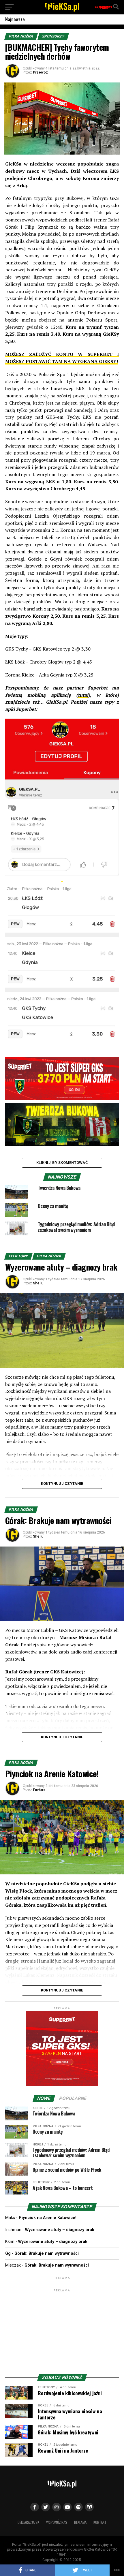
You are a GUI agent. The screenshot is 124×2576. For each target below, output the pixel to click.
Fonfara (39, 1790)
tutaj (83, 695)
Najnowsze (15, 19)
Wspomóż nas (56, 2522)
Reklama (80, 2522)
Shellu (38, 1283)
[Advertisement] (62, 2329)
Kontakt (99, 2522)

# # # #

### Exercise details
From the line with "Wspomóż nas (56, 2522)" to the final line of the entries above, return every line exactly as written.

### Response to this exercise
Wspomóż nas (56, 2522)
Reklama (80, 2522)
Shellu (38, 1283)
[Advertisement] (62, 2329)
Kontakt (99, 2522)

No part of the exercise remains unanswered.